Faced with the prospect of confronting the prejudices of core supporters, the Labour government preferred holding on to seats to living by liberal principles and backed away from extending anti-discrimination law to cover caste. With Labour gone, campaigners for just treatment for tens of thousands of British Asians have a glimmer of hope.

They are trying to persuade the coalition to take seriously a study of bullying and harassment conducted by the National Institute of Economic and Social Research. It is a dispiriting read – little more than a list of pointless cruelties. The Indian supervisor of an NHS worker discovers that he is from a lower caste and makes his life such a misery he becomes ill under the pressure and is suspended; a social services care worker refuses to help an elderly woman wash herself because the old lady is from a lower caste and so it goes on through dozens of examples.

The casual observer of British politics might have thought that a voluble quangocrat, who is always willing to fill empty airtime with heart rending cries for greater equality, would have denounced caste prejudice with unembarrassed vigour. For once, however, Phillips is silent. A search of the Equality and Human Rights Commission records shows that it ignores caste discrimination in Britain.

When I phone its press office to ask why, its public relations officers fail to return my calls. Without hearing his side of the story, I can only guess that Phillips does not like admitting that ethnic minorities as well as white people are capable of prejudice. He may worry, too, that an honest stance would require him taking on religious lobbyists, such as Hindu Council UK, which questioned "the existence of caste discrimination in the UK" on Friday and claimed that the issue was being manipulated by Christians eager to convert Hindus from their faith.
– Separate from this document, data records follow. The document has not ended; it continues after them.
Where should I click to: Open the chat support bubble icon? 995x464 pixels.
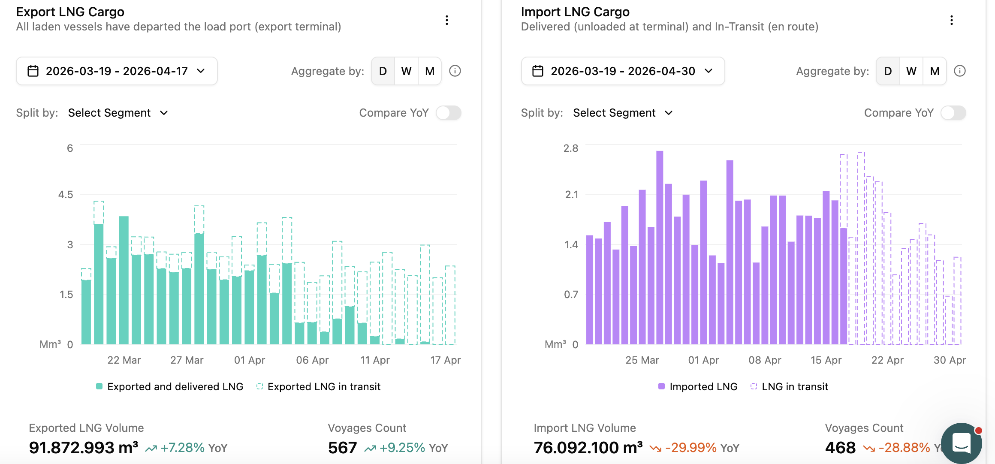(962, 443)
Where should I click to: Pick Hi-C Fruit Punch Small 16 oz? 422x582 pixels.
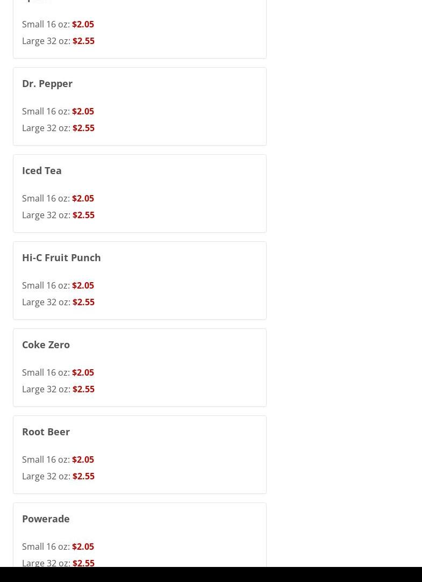click(58, 285)
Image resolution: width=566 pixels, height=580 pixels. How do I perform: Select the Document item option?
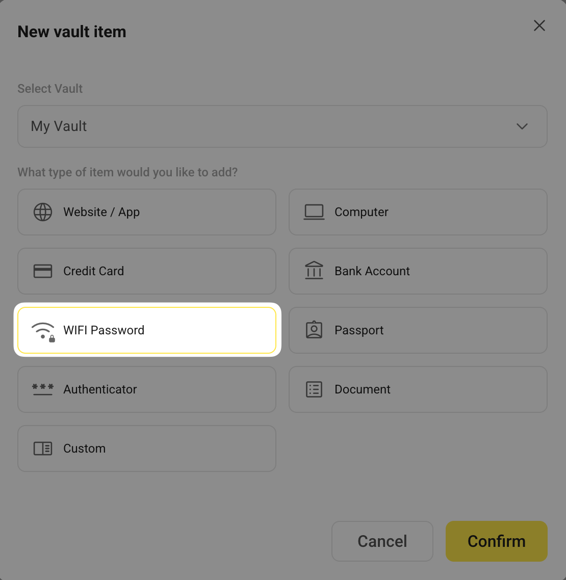click(x=418, y=389)
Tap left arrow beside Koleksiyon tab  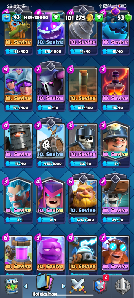(25, 286)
In this instance, Phillips not only refuses to campaign for the disadvantaged, but is alleged to hinder those who do. Keith Porteous Wood, of the National Secular Society, said he had been "no help at all. Advances we have made have been despite him, not because of him". The normally mild-mannered Lib Dem peer Lord Avebury said that "Phillips has played an ignoble part in suppressing this issue."

From the leftish point of view there is no good ground for keeping Phillips in post. The liberal left ought to know that caste discrimination is a greater evil than class discrimination because, whatever an individual's accomplishments, he or she can never escape from the hereditary curse. It ought also to feel a tinge of shame that when the victims of prejudice try to start a new life by coming to Britain, they find that the old prejudice follows them here – and that the Equality and Human Rights Commission will do nothing about it.

From a Tory standpoint, the case against Phillips is as easy to make. When the government has had to raise taxes and cut spending, what purpose is served by carrying on spending taxpayers' money on Phillips? With a bit of luck, left and right will soon agree that removing him from an office he is unfit to hold is a "fashionable cause" everyone can support.